At the Google I/O 2021, on Tuesday, the tech giant made a number of announcements, including a new AI that talked like a real person, and custom AI chips, which CEO Sundar Pichai said were a “historic milestone” for the company.
AI conversations get more conversational with LaMDA
On Tuesday, it unveiled its latest language breakthrough, the development of a conversational language model called LaMDA (Language Model for Dialogue Applications). The new natural language processing technique makes conversations with AI models more resilient to unusual or unexpected queries, making it more like a real person and less like a voice interface for a search function.
Like other recently-developed language models, including BERT and GPT-3, LaMDA is built on Transformer, the neural network architecture that Google Research invented and open-sourced in 2017.
However, unlike other language models, Google’s LaMDA was trained on dialogue, teaching it how to engage in free-flowing conversations. This training taught LaMDA to deliver responses that not only make sense given the context but are specific.
Google gave an example with the prompt, “I just started taking guitar lessons.” A sensible and specific response might be, “How exciting! My mom has a vintage Martin that she loves to play.”
Google is also exploring how to add dimensions to responses, such as “interestingness,” which could include insightful, unexpected, or witty responses. It’s also working on ensuring that responses are factually correct and meet Google’s AI principles.
Vertex collects machine learning development tools in one place
Google announced the general availability of Vertex AI, a managed platform designed to help data scientists and ML engineers build, deploy and manage ML projects.
While Google has a bevy of machine learning products and services, which compete with other platforms such as AWS’s SageMaker, Google contends that the tools on the market are often incomplete.
Vertex AI aims to enable highly scalable workflows, as well as access to MLOps tools to maintain and manage models in production. It also promises to speed up the time it takes to build and train models. The platform brings together the Google Cloud services for building ML under one unified UI and API. Working in a single environment should make it easier to move models from experimentation, discover trends and make predictions.

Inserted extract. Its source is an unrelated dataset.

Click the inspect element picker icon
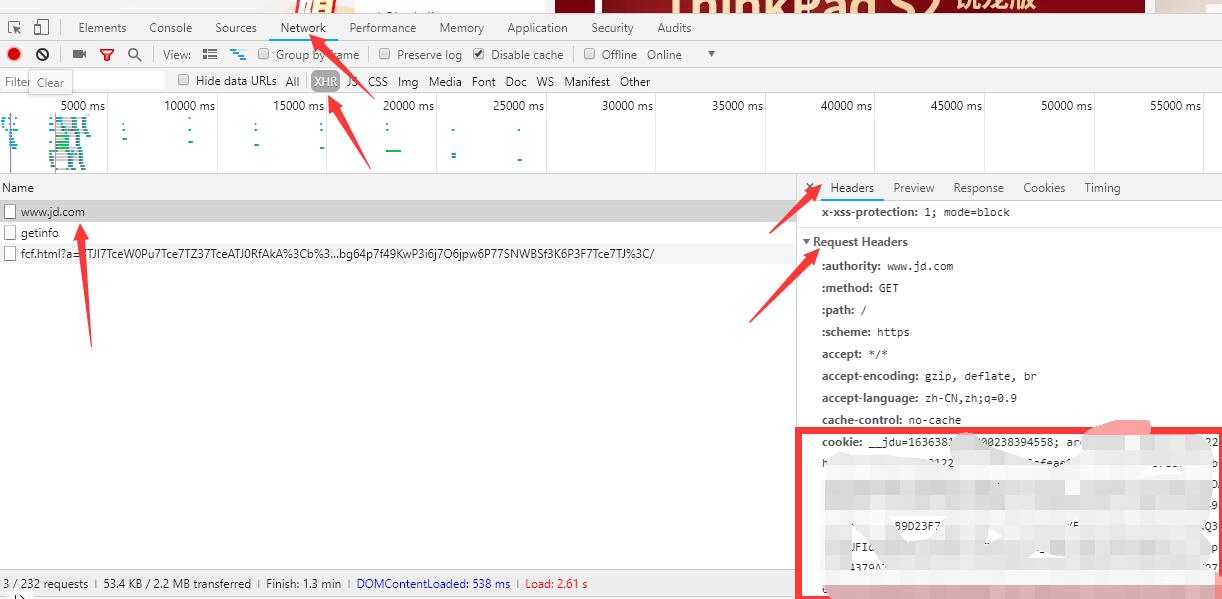This screenshot has width=1222, height=599. pos(14,28)
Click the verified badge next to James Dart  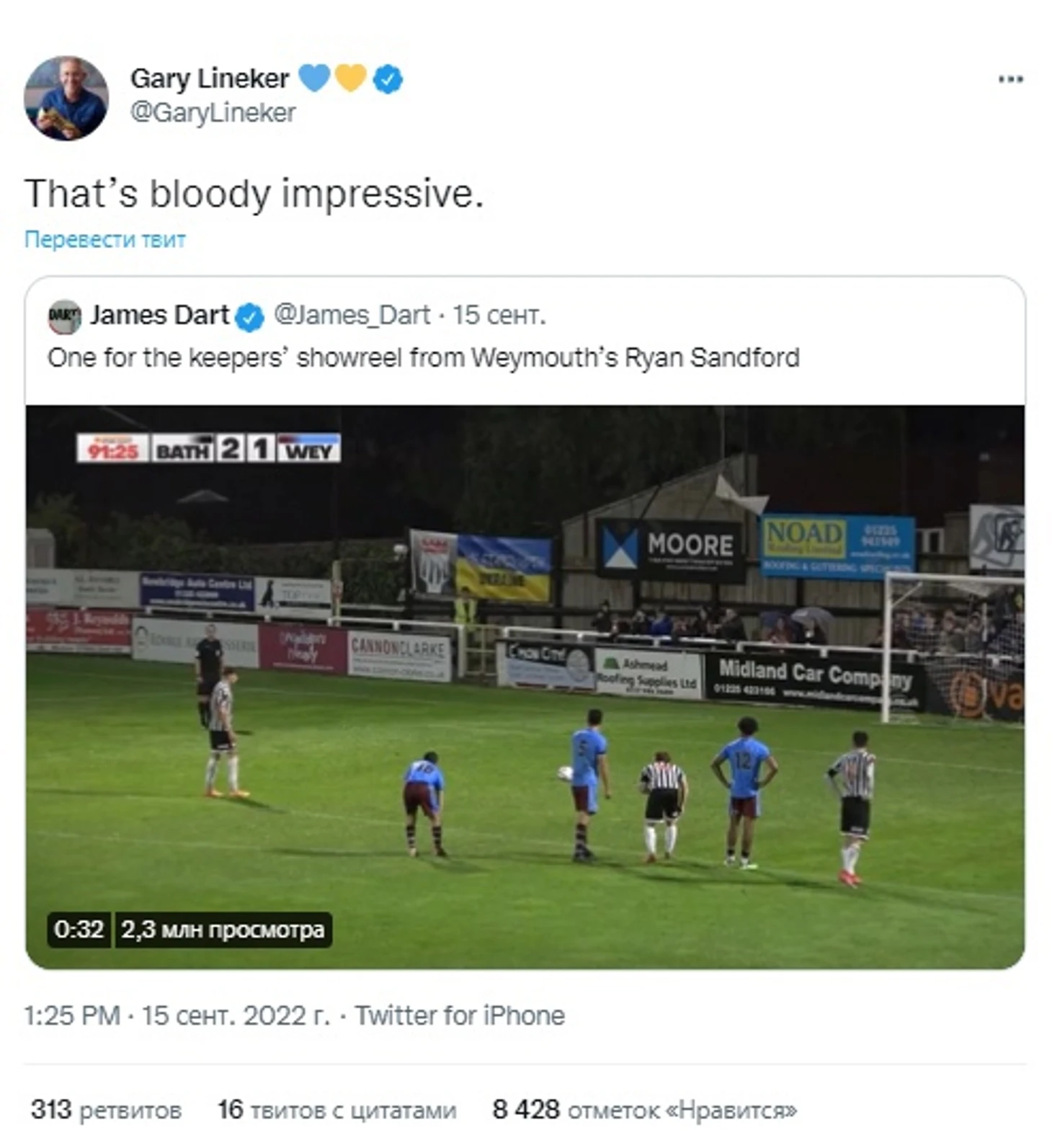click(250, 317)
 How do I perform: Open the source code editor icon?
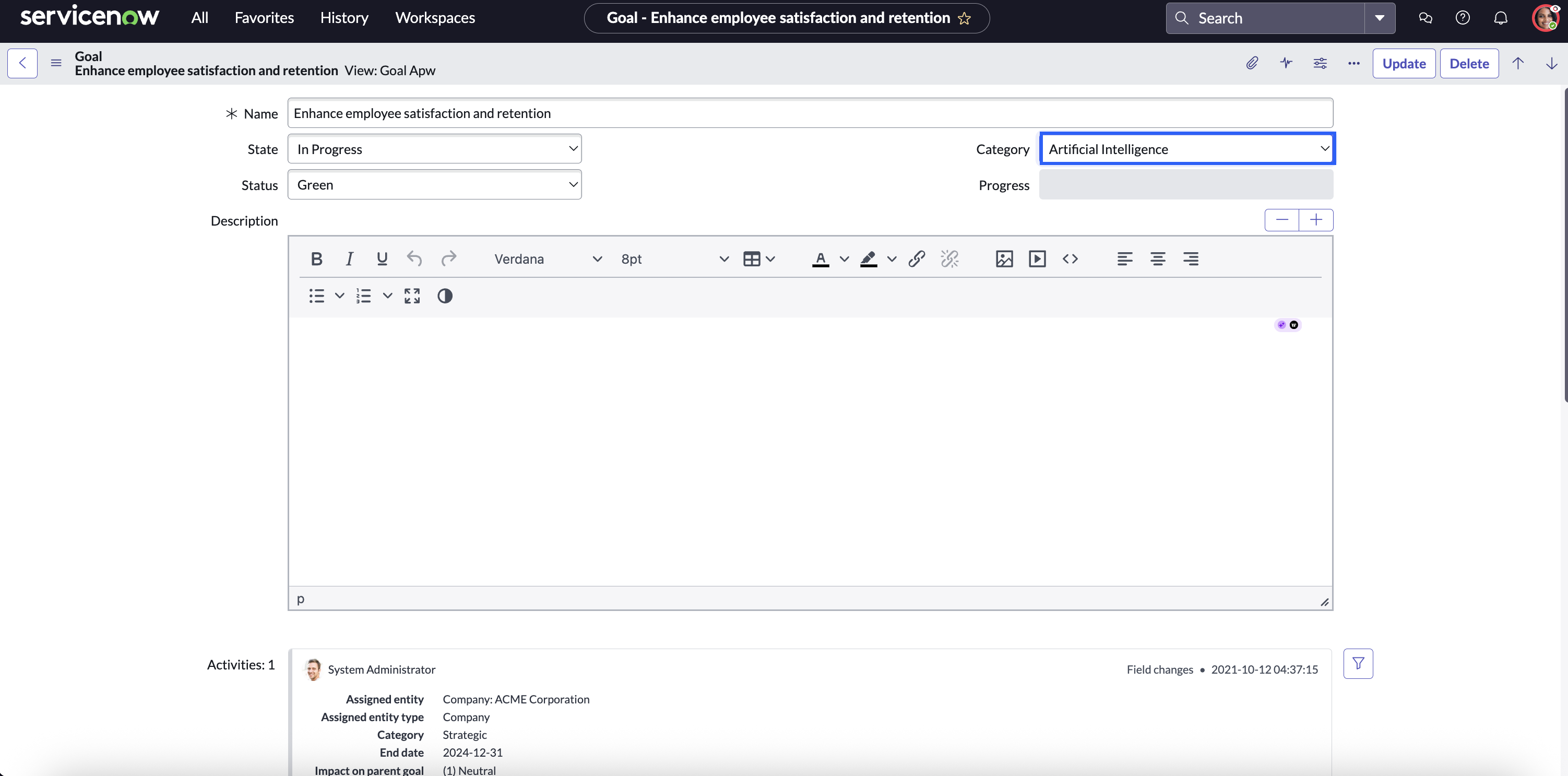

Vertex AI gives teams access to the AI tools Google uses internally for computer vision, language, conversation and structured data. The toolkit will be regularly improved by Google Research.
It also includes new MLOps features like Vertex Vizier, an optimisation service. Customers give Vertex Vizier a set of variables, as well as the function or metric they’re trying to optimise, to ensure a model is tuned.
The fully-managed Vertex Feature Store helps users share and reuse ML features. By connecting features to tools like ML pipelines, users could set up workflows.
The platform’s MLOps tools, including Vertex Continuous Monitoring and Vertex Pipelines, eliminate the do-it-yourself maintenance often required for models in production.
The platform also lends itself to a broad range of skill levels, from business analysts using AutoML capabilities to sophisticated data science.
There’s a new generation of Google’s custom AI chips
Google says that it has designed a new AI chip that’s more than twice as fast as its previous version. TPU V4 (TPU stands for Tensor Processing Unit) reaches an entirely new height in computing performance for AI software running in Google data centres. A single TPU V4 pod, a cluster of interconnected servers combining about 500 of these processors is capable of 1 exaFLOP performance, Google CEO Sundar Pichai said in his live-streamed Google IO keynote Tuesday morning.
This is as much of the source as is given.